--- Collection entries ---
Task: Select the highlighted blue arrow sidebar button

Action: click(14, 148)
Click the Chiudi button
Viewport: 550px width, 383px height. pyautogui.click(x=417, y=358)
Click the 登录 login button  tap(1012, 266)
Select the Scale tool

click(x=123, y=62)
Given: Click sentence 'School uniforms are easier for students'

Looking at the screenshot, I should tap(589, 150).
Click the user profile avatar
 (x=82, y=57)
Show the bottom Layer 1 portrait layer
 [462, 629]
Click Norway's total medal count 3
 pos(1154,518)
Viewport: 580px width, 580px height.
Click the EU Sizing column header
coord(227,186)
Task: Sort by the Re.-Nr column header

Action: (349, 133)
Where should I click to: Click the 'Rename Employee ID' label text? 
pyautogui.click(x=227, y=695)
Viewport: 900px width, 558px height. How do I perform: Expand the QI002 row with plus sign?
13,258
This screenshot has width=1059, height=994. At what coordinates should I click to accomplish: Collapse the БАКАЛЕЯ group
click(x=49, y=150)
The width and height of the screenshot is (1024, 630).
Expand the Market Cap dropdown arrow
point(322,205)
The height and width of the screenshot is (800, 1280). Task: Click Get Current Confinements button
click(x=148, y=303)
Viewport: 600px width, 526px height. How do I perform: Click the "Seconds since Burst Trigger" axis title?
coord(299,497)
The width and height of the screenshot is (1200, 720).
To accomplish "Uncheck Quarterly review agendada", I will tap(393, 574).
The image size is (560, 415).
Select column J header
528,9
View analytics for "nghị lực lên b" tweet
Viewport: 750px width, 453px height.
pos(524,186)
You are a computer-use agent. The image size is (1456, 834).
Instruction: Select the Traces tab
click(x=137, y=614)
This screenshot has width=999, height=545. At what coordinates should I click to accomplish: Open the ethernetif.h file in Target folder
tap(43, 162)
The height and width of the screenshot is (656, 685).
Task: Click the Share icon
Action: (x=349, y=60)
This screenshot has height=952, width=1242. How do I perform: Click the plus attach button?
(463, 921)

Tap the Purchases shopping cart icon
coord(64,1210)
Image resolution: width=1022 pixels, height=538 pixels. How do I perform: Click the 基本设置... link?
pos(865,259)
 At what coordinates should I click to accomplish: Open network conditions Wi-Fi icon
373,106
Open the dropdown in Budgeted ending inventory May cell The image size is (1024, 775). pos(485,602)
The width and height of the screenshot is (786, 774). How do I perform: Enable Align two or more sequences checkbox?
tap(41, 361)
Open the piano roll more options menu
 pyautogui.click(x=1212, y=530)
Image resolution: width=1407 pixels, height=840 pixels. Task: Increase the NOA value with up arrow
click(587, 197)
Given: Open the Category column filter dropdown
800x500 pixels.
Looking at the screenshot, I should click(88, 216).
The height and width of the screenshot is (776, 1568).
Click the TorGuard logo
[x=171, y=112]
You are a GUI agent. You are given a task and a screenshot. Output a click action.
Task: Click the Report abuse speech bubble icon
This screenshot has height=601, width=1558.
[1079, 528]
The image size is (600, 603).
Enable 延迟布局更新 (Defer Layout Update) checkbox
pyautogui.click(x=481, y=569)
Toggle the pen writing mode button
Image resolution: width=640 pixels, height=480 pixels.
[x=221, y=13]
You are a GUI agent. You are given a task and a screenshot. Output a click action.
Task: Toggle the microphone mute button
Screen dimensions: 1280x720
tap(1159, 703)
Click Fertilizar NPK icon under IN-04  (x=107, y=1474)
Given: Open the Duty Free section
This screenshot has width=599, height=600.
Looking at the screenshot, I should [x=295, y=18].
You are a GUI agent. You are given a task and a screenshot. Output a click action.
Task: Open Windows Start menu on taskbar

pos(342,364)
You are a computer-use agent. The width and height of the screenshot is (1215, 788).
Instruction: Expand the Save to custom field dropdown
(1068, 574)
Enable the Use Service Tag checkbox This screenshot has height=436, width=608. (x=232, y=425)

--- Try it ---
Return every line of the preceding records in which the word "Toggle" appears.

--- Solution ---
Toggle the pen writing mode button
Task: Toggle the microphone mute button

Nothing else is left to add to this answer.